Diplomatic consequences? Where? The two chief opponents of the war, France and Germany, have both since elected Rightist governments much more friendly to our international aims, the local Arab regimes are more on board with us than they've ever been before and have shifted their attentions from Iraq and Israel to Iran, and the UN was revealed as the utterly toothless and absolutely worthless constraint that we'd always known it to be. Oh, and the perpetual 'Kurdish problem' is being largely defused in Turkey because the Iraqi Kurds are actually pretty content with their states in Iraq.

If this little democratic experiment works, it could be the greatest thing to ever happen to the Arab world. The next generation of Baghdadis just might erect a statue of President Bush in the same way that the Poles in Katowice erected a statue of President Reagan.

But yeah, I can see how a kid ignorant of the historical record and world events could see it as a total catastrophe unprecedented in all of history.  

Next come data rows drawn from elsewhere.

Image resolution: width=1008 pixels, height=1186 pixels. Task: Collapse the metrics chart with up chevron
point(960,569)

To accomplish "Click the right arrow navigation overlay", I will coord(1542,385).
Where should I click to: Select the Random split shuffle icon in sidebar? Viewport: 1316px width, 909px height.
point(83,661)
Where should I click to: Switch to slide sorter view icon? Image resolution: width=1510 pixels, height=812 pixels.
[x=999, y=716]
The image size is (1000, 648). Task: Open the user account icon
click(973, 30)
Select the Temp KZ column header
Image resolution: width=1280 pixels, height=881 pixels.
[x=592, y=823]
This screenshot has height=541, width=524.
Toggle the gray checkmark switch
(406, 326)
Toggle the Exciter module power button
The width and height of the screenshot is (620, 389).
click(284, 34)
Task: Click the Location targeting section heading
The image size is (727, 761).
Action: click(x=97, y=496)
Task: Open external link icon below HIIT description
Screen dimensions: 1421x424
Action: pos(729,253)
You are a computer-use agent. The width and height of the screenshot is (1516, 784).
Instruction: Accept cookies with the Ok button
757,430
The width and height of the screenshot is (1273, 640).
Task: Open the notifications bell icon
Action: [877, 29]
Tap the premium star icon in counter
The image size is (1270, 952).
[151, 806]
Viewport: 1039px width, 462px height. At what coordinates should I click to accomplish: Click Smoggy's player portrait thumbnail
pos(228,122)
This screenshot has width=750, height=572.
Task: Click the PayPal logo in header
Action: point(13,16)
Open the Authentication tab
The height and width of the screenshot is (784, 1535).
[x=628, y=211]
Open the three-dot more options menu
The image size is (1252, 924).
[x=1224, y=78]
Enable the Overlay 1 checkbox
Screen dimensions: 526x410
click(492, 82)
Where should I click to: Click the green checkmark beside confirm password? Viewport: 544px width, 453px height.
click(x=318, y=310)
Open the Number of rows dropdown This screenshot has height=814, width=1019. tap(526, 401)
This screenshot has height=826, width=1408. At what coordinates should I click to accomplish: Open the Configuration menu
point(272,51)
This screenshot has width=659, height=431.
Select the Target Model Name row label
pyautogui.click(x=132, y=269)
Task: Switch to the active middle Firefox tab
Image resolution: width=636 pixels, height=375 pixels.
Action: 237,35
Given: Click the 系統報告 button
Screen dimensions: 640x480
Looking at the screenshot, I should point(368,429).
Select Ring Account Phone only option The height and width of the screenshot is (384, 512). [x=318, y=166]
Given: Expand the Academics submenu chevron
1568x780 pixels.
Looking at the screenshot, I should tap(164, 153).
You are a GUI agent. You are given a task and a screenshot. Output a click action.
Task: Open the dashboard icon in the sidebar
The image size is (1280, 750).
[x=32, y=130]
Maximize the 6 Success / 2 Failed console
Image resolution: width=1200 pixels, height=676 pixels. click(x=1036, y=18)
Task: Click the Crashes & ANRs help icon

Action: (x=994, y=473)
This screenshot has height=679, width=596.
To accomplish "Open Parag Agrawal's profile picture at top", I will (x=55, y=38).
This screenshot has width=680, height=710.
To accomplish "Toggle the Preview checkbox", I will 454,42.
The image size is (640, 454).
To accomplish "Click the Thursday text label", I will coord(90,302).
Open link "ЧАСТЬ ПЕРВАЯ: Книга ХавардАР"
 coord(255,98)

By Anonymous Anonymous, at Fri Jan 23, 10:16:00 PM:

@ Dawnfire: they say it because there were/are actual terrorists in Afghanistan and Pakistan that could have been targeted with a fraction of the $3T cost of Iraq, as evidenced by our recent unmanned successes. Recall, most people are/were behind Afghanistan as a conflict. Also, $3T is what, twice the projected budget deficit for a massive bout of infrastructure spending and tax decreases? Alternatively, Lafferize that sum into private investment and all the good that can do, and the benefits of having a tenuous democracy in the region seem less impressive. Also, subtract the harms to our military readiness and advances made by our enemies when we remained hunkered down. Opportunity costs matter. Sidenote: comparing our war with Japan to that with a country with <1% our GDP seems laughable, like comparing a professional boxing match to me punting a small dog.  

By Blogger Dawnfire82, at Fri Jan 23, 11:51:00 PM:

oops: 900 sq. mile chunk of rock, not 90.

"they say it because there were/are actual terrorists in Afghanistan and Pakistan"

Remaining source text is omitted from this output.